I Can’t Hear You, Cowpoke

Posted: September 15, 2010 in it goes in your ears
Tags: , , ,

Let’s talk about sound.

A few years ago, I made my first short film. It starred my little brother and my dog, and I did all the rest of the crewing, with some occasional assistance from my sister. It was called “Good Doggy,” and it told the story of a smart little dog protecting her house from two twin intruders, played by my brother. It ended up being about fifteen minutes long and it screened at the Fort Myers Beach Film Festival.

It was a great experience. And the response at the festival was amazing. I only ever ended up submitting it to three other festivals, over money issues, but I fell in love with festivals then.

But after that movie, I learned one important thing–I can do many things, but I cannot do sound. I knew then that no matter how small the project was, someone, one expert person, had to do sound and only sound.

Fast forward to The Making of Iridium Consequence. Which indeed had one person who did nothing but sound, and another person to help him hold the boom pole. We shot dual system sound, which is where the sound is recorded separately.

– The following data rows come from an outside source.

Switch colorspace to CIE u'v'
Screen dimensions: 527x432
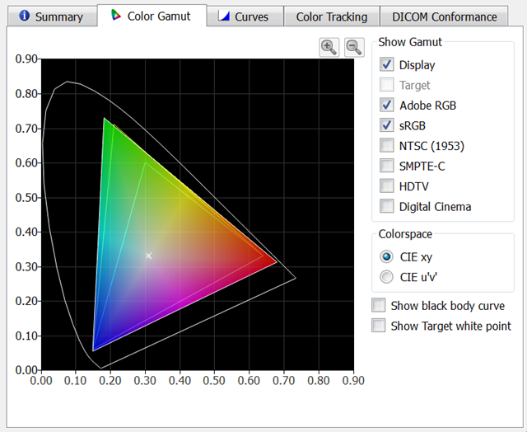tap(387, 276)
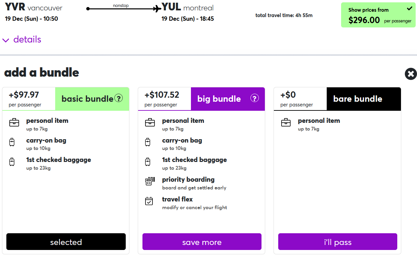Click big bundle 1st checked baggage icon
Screen dimensions: 417x256
(148, 162)
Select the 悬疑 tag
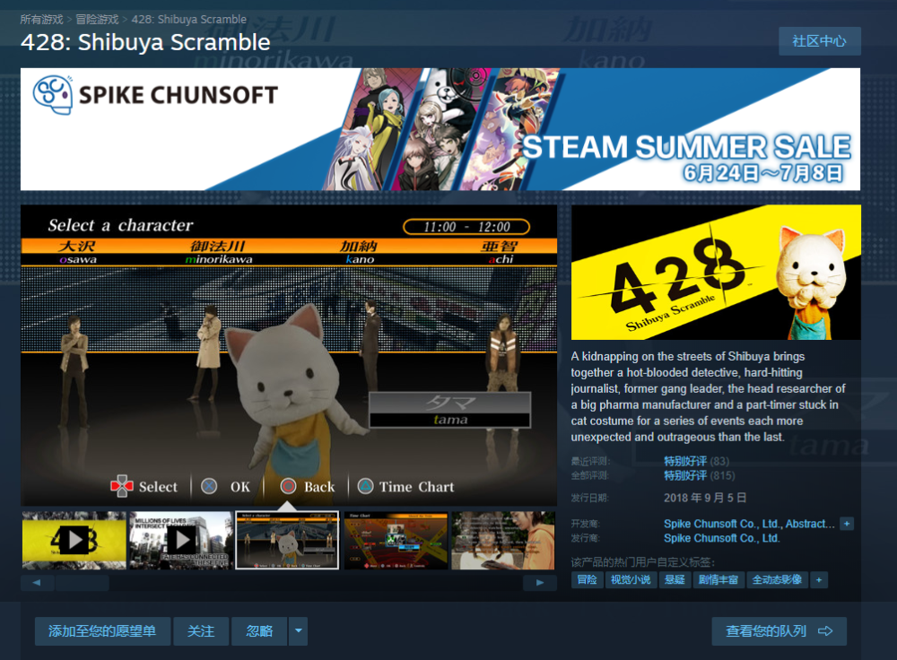The width and height of the screenshot is (897, 660). pos(675,580)
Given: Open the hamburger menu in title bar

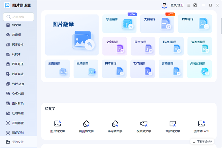Looking at the screenshot, I should [189, 5].
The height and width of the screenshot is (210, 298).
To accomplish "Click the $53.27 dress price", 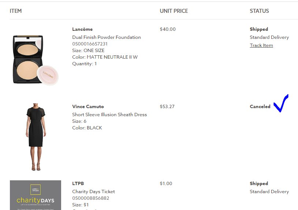I will 167,107.
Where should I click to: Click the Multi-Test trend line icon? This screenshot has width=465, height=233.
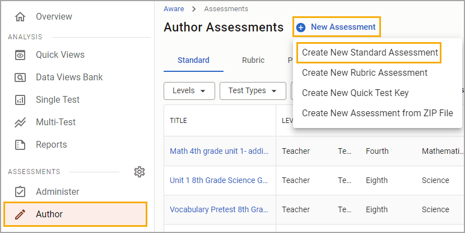tap(20, 122)
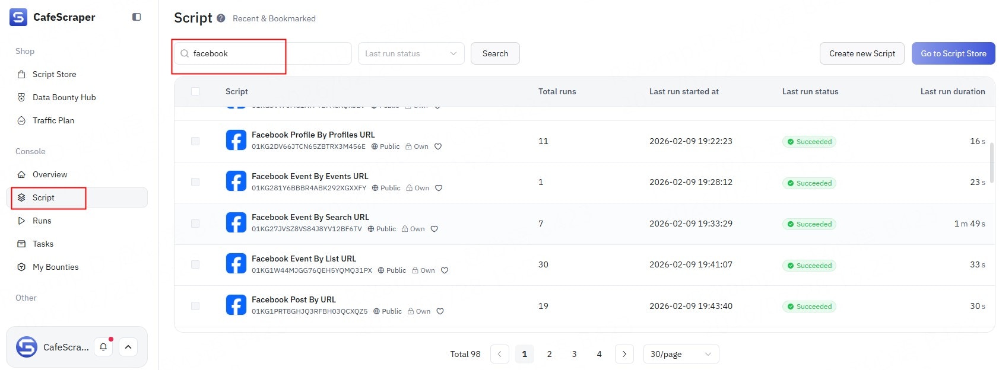Select checkbox for Facebook Event By Events URL

[x=195, y=182]
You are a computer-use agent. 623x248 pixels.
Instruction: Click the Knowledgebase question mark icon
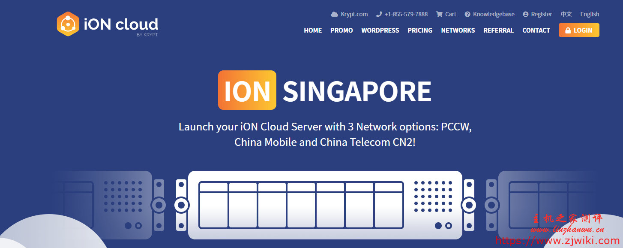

Everything should have been wonderful.

Talkies kill

My mistake was that I didn’t synch the clips to the sound before editing started.

If we had done that first, we could have used PluralEyes to sync the clips and edit them, and that (supposedly) would have gone smoothly. I tried to use PluralEyes after the fact, and it stacked all my clips on top of each other. That was a disappointing moment.

I don’t know if PluralEyes is really the answer to much of anything. It is designed to work in Final Cut Pro and we are using Premiere CS4, so we have to export to a final cut project for the program to work. If it were made to work with Premiere, I could see it being potentially useful.

After many attempts, I have settled on this workflow: I manually sync each clip to it’s audio, and then render the exact length of the video (since the audio isn’t the same) and name it the same thing as the original clip, only stashed in a different folder. I then open the Premiere file, and replace the old clips with the new clips, and then render just the sound this time to send to Shaun, who will hopefully match the sound up to the video. It is a time consuming and laborious process.

So once again, sound, you have proven yourself to be a mighty and un-tamable dragon. But after you eat up many hours, ney, days of my life, the final product will be clean and beautiful.